Quelle est votre position dans APCOM et quels sont les objectifs principaux de votre coalition ?

Midnight Poonkasetwattana : Je suis le directeur exécutif de la Coalition Asie-Pacifique sur la santé sexuelle masculine : APCOM. Elle rassemble onze organisations de défense (Chine, Thaïlande, Inde, Australie, etc.) des minorités sexuelles et de promotion de la santé des hommes. Notre principal objectif est de plaider pour davantage d’investissements publics sur les questions d’accès et de qualité des services de santé pour les gays et les trans dans la région.

Comment créer un plaidoyer commun en Asie et dans le Pacifique, où les situations, contextes, législations sont très différents concernant la santé sexuelle des gays ou des trans ?

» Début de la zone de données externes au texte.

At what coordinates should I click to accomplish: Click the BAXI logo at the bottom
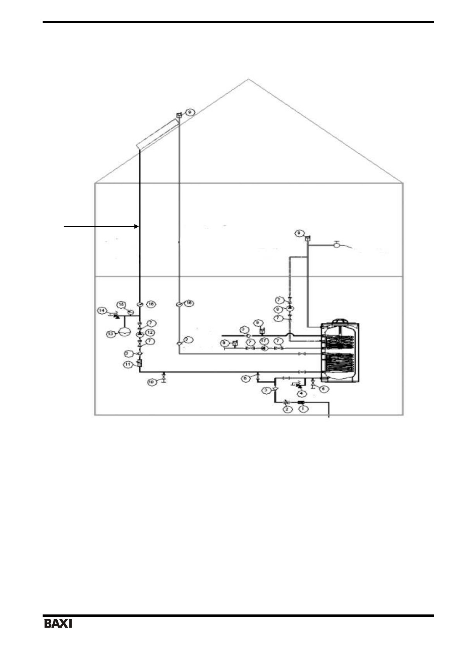[x=58, y=624]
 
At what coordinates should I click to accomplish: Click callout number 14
[x=102, y=311]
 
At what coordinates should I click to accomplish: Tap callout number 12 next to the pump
[x=150, y=333]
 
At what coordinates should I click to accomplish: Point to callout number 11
[x=128, y=364]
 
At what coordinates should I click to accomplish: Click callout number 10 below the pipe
[x=152, y=382]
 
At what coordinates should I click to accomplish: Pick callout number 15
[x=121, y=305]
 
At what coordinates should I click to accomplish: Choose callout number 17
[x=264, y=341]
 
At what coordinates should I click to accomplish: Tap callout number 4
[x=300, y=393]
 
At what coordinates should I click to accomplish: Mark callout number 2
[x=287, y=409]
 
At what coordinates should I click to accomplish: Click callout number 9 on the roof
[x=190, y=112]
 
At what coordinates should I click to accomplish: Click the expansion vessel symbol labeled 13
[x=125, y=332]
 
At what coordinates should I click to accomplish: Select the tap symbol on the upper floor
[x=336, y=244]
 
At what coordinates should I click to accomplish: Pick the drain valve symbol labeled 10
[x=164, y=376]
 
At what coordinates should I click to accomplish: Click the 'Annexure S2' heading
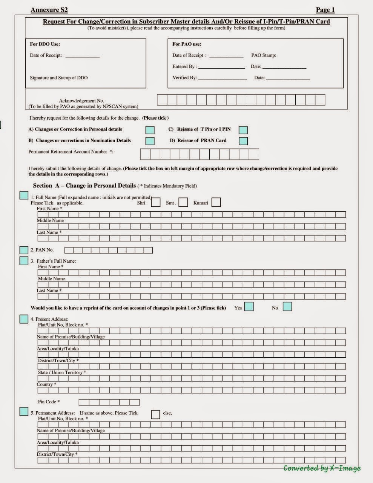[49, 10]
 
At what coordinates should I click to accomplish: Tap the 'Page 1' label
[325, 10]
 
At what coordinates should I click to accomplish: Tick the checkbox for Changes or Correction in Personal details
[150, 130]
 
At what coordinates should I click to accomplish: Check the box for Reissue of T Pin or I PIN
[243, 130]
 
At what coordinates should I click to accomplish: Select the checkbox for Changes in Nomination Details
[150, 141]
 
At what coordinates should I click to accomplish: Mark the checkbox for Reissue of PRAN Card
[243, 141]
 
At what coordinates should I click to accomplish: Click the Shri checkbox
[155, 203]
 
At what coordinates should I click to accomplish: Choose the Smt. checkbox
[183, 203]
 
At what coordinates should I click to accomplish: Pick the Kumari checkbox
[216, 203]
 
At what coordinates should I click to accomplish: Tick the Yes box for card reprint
[249, 307]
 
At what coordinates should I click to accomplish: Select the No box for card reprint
[287, 307]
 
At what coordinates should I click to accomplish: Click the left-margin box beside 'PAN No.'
[24, 250]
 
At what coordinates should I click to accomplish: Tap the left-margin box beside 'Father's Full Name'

Effectivement, nous travaillons de l’Afghanistan aux îles du Pacifique. Il est clair que nous faisons face à des situations variées. Déjà, afin d’atteindre les populations de cet espace immense, nous avons des représentants locaux, qui se réunissent au sein d’un bureau qui choisit des orientations stratégiques pour les années futures. Cela permet d’identifier nos grands axes de plaidoyer ; la première porte sur les revendications pour l’accès aux services de santé, enjeu global dans la région. Le second concerne l’environnement autour de ces services, avec la promotion de lois protectrices pour ces populations et luttant contre les discriminations ou les barrières à cet accès. Puis le partage et la mise en commun d’information dans la région. C’est le plus délicat car ces sujets de sexualité des gays et des trans n’ont jamais été abordés ou suivis de débats auparavant. Enfin, c’est l’idée de renforcer les capacités des personnes en les impliquant et en leur apportant des ressources documentaires qui va permettre de faire émerger un leadership régional pour défendre ces minorités grâce aux pistes dégagées de manière collective au sein de la coalition.

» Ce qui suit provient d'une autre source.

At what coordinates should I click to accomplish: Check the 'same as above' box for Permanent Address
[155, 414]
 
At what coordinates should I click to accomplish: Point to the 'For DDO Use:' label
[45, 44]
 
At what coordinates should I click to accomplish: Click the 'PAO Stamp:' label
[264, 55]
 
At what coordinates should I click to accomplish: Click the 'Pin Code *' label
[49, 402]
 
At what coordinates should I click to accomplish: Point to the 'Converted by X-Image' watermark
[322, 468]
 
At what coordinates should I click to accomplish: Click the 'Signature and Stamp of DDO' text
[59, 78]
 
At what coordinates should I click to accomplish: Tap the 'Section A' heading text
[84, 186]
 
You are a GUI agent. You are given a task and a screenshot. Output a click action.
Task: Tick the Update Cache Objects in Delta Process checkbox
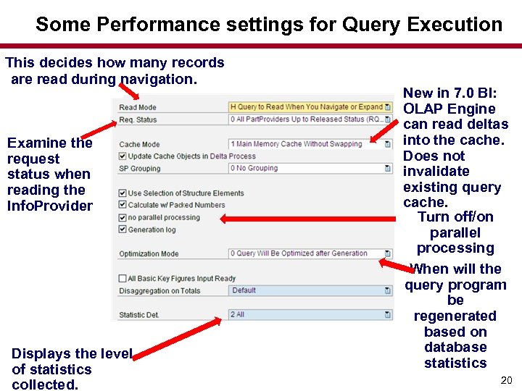coord(123,156)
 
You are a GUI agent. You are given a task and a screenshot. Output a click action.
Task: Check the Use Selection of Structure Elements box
coord(123,193)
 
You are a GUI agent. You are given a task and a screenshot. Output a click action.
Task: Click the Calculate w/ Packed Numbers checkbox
coord(123,205)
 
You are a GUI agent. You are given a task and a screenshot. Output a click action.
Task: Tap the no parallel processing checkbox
coord(123,217)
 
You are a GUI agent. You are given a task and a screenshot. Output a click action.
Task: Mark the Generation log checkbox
coord(123,230)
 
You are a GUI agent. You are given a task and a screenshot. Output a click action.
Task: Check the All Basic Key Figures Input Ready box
coord(123,279)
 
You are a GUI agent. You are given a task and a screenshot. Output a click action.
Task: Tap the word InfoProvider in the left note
coord(50,206)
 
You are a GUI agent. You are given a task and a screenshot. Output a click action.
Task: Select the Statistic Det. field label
coord(139,315)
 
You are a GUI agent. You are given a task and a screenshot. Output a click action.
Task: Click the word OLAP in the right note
coord(423,109)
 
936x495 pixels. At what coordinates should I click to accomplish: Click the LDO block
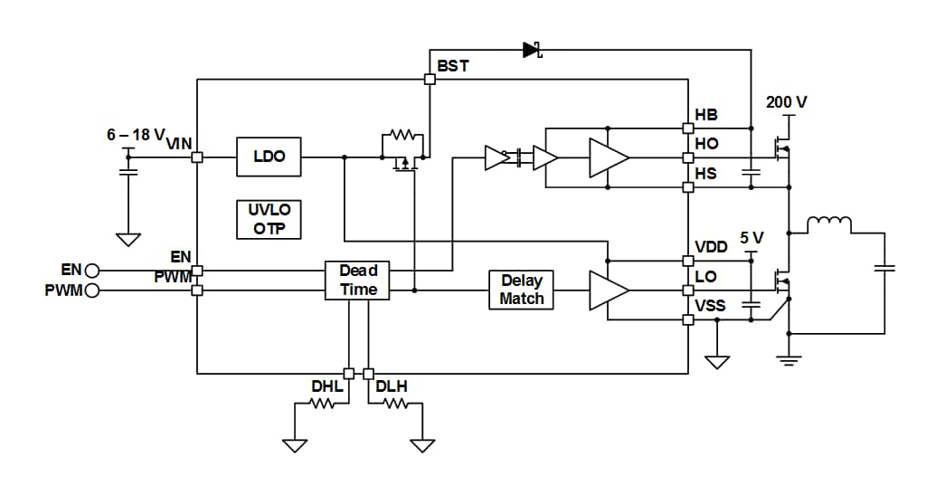click(x=269, y=157)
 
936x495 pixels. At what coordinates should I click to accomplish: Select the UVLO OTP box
click(x=269, y=219)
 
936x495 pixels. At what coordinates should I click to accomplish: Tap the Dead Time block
click(x=357, y=280)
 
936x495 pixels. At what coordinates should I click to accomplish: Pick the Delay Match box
click(x=521, y=290)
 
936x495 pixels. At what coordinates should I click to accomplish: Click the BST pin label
click(x=453, y=66)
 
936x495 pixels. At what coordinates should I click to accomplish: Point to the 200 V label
click(x=786, y=102)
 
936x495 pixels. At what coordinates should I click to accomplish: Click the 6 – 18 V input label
click(x=136, y=135)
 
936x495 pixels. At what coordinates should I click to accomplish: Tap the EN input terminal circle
click(x=92, y=271)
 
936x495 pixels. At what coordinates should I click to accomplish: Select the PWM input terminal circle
click(x=92, y=290)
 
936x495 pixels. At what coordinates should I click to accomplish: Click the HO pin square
click(x=688, y=157)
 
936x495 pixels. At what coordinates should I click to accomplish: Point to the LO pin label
click(x=705, y=277)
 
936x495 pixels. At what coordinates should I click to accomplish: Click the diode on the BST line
click(x=532, y=50)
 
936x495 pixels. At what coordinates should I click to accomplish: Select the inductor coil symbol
click(x=829, y=224)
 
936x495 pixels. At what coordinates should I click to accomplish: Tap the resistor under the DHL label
click(x=322, y=404)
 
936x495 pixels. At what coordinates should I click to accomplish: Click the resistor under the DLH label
click(x=395, y=404)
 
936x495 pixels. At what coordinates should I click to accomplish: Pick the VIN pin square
click(x=197, y=157)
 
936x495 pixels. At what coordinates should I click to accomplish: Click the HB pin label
click(x=706, y=115)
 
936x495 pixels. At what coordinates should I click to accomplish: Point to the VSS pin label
click(x=710, y=306)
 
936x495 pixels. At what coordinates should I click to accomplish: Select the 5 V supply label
click(x=752, y=238)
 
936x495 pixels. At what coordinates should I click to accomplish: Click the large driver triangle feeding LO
click(x=609, y=290)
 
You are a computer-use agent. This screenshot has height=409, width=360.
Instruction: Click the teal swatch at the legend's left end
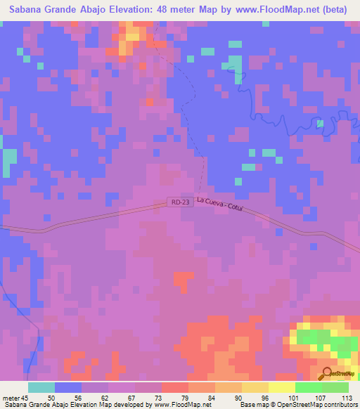tap(41, 387)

Quelles sont ces principales difficultés que vous rencontrez dans la lutte contre la discrimination et pour l’accès aux traitements et à la prévention du VIH et des infections sexuellement transmissibles ?

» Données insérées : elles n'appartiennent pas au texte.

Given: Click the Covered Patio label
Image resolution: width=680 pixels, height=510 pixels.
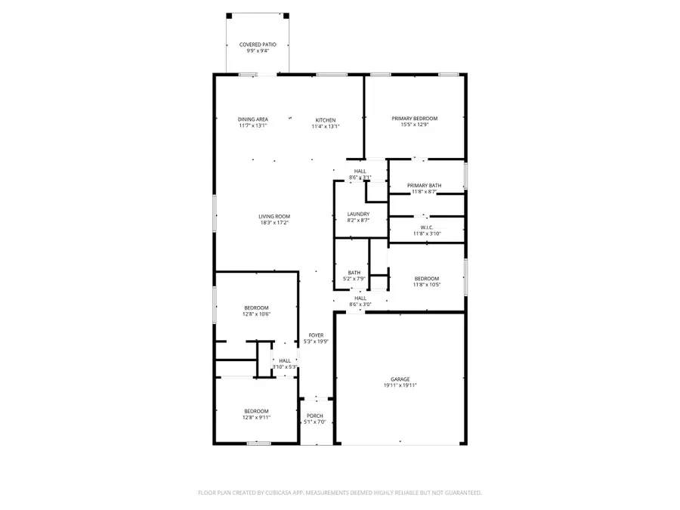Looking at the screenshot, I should tap(258, 45).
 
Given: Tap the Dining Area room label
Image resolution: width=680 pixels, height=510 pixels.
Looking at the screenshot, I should tap(253, 119).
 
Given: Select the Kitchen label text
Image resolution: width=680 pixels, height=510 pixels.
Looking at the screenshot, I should tap(326, 120).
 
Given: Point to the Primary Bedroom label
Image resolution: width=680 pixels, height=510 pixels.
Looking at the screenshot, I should tap(414, 119).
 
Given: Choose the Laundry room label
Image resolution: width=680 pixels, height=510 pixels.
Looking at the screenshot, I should tap(358, 214).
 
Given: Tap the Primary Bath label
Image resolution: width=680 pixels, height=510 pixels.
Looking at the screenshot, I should tap(424, 186).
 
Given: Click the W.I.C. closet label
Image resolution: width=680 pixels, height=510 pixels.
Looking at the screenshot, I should tap(426, 228).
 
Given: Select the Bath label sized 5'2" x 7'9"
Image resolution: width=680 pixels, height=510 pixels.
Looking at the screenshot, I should tap(354, 273).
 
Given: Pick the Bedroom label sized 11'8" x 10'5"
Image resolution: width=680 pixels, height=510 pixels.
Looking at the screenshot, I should tap(426, 279).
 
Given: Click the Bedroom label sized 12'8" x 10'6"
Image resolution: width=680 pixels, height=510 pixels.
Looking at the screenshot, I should tap(256, 308).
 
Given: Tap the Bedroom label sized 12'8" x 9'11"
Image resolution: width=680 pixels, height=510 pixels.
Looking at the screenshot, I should tap(256, 411).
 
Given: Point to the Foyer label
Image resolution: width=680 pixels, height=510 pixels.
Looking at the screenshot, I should tap(316, 335).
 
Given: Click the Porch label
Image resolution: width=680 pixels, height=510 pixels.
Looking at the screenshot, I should tap(315, 416).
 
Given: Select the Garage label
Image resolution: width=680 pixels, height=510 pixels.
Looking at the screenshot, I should tap(400, 379).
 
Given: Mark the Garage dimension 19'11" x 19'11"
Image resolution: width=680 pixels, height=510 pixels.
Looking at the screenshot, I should tap(400, 385).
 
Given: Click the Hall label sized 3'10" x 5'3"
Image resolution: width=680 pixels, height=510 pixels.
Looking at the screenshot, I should tap(285, 361).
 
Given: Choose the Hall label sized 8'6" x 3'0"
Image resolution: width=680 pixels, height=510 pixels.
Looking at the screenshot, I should tap(360, 298).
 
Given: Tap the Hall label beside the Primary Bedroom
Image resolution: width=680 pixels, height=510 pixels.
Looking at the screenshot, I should tap(360, 172).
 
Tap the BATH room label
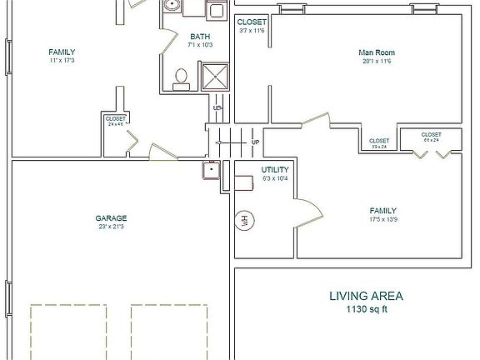[200, 36]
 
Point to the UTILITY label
[275, 169]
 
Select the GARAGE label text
[111, 218]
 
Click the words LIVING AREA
[367, 296]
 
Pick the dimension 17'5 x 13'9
[383, 220]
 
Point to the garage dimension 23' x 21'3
[111, 228]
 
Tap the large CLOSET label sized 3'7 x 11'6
[251, 22]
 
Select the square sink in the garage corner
[211, 171]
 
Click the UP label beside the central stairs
[255, 142]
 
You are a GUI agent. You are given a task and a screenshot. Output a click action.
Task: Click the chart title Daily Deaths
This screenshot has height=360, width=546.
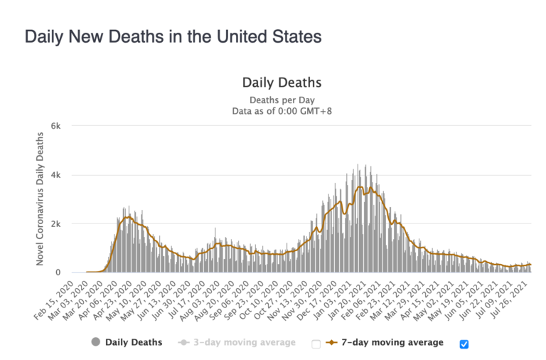tap(282, 83)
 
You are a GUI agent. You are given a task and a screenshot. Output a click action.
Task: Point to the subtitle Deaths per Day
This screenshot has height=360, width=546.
tap(282, 100)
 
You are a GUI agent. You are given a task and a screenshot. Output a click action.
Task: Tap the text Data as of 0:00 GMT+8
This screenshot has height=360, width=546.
tap(282, 112)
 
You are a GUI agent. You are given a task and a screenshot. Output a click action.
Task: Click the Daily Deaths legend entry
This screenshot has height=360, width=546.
tap(134, 342)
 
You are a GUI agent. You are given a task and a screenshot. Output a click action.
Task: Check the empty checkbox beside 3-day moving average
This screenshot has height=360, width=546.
tap(316, 344)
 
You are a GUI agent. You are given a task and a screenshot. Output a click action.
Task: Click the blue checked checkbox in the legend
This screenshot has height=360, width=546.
tap(464, 344)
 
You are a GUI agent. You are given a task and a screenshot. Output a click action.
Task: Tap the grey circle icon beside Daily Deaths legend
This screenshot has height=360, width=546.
tap(95, 342)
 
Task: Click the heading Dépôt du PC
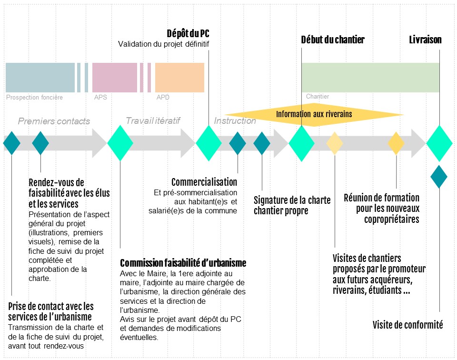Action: click(x=188, y=33)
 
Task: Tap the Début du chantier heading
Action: click(x=333, y=40)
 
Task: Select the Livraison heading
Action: click(x=425, y=40)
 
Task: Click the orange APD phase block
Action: click(x=179, y=78)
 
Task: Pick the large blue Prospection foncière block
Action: click(x=40, y=78)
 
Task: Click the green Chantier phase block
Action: click(x=370, y=78)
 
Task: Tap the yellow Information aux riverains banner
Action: click(x=314, y=114)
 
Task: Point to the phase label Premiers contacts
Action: click(x=54, y=121)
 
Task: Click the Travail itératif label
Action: click(x=153, y=120)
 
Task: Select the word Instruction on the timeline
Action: click(x=235, y=120)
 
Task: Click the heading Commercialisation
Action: click(x=204, y=182)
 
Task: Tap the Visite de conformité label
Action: click(x=408, y=325)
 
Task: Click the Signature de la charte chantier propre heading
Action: click(x=292, y=205)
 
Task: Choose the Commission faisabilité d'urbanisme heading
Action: click(x=183, y=263)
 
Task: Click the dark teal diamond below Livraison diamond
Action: click(x=439, y=177)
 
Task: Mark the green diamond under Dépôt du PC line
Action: click(x=209, y=143)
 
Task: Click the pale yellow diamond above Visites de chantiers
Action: click(x=335, y=143)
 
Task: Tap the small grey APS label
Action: click(x=100, y=97)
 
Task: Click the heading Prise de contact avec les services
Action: click(x=51, y=311)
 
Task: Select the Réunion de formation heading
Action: click(x=381, y=208)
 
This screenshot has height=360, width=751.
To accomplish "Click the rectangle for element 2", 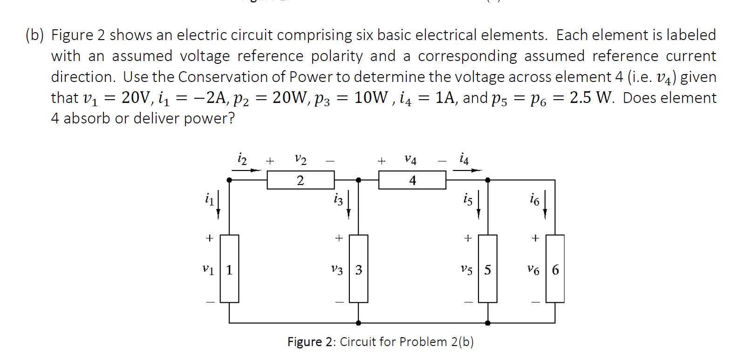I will tap(300, 180).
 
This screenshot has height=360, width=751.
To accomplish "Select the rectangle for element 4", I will tap(412, 180).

Le principal problème vient du caractère très concentré de l’épidémie, au sein de communautés dites vulnérables, comme les homosexuels masculins et les trans. Une étude de 2012 a montré que si les stratégies de lutte contre le sida ne changeaient pas en Asie-Pacifique, près de la moitié des hommes ayant des relations sexuelles avec des hommes sera séropositive d’ici 2020. Il y a donc urgence à franchir un cap, en matière de politique de prévention et d’information auprès des jeunes gays. L’accès aux traitements anti-VIH dans cette population demeure extrêmement faible, ce qui démontre qu’atteindre les services de santé en tant que gay reste très délicat et qu’il y a énormément de freins à surmonter avant de pouvoir les atteindre. Pour les personne trans, il y a aussi un contexte religieux qui empêche nombre de transgenres à faire reconnaître leurs droits les plus essentiels et qui entretient une forte stigmatisation à leur égard. Elles sont massivement travailleuses du sexe, plus visibles que les gays, et captent donc davantage de rejet ou de violences contre elles. Aussi, aucune recherche autour de leur accès à la santé ou aux droits et donc de leurs besoins en la matière, n’a été conduite en Asie du Sud-est.

Les antirétroviraux sont-ils globalement accessibles et si non, pourquoi ?

Les traitements VIH sont disponibles dans la région. Mais cela dépend énormément du comportement des soignants vis-à-vis des personnes qui se présentent et déclarent appartenir à ces minorités. A la conférence mondiale sur le sida de Melbourne, une présentation sur l’accès au dépistage et aux traitements dans cette zone du monde, pour les gays, a montré que ces derniers recherchent davantage la prévention et l’information au sein même de leur communauté plutôt qu’auprès de structures de santé de l’Etat. Cela montre la nécessaire réforme des politiques publiques pour que personnes concernées et soignants puissent recréer un dialogue qui doit permettre une lutte plus efficace contre le sida, grâce à une prise en charge ouverte à tous, quelque soit le genre ou l'orientation sexuelle.